The problem: From the line that includes "Instruction: Select the GRADE header cell" to the last line of the records that follow, copy every line exactly and nothing more, omitting pictures.

Data records:
▼▼▼
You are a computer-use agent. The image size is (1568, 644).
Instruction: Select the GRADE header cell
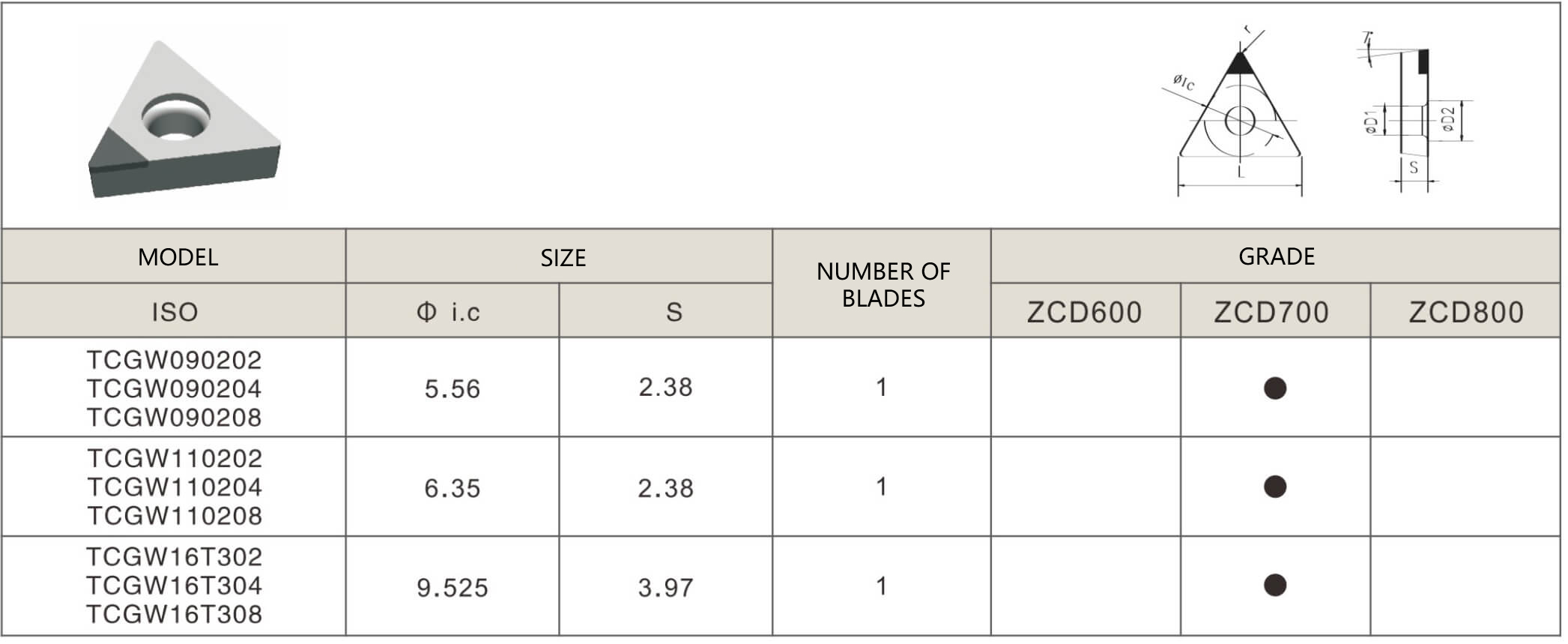pyautogui.click(x=1276, y=256)
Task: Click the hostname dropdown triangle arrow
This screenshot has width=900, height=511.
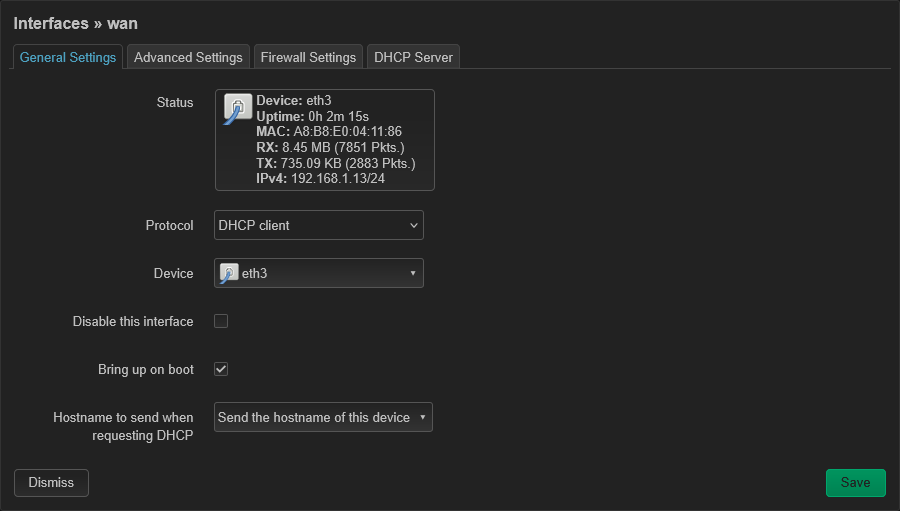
▲▲▲
Answer box:
Instruction: Select the GRADE header cell
pyautogui.click(x=1276, y=256)
Task: Click the hostname dropdown triangle arrow
This screenshot has width=900, height=511.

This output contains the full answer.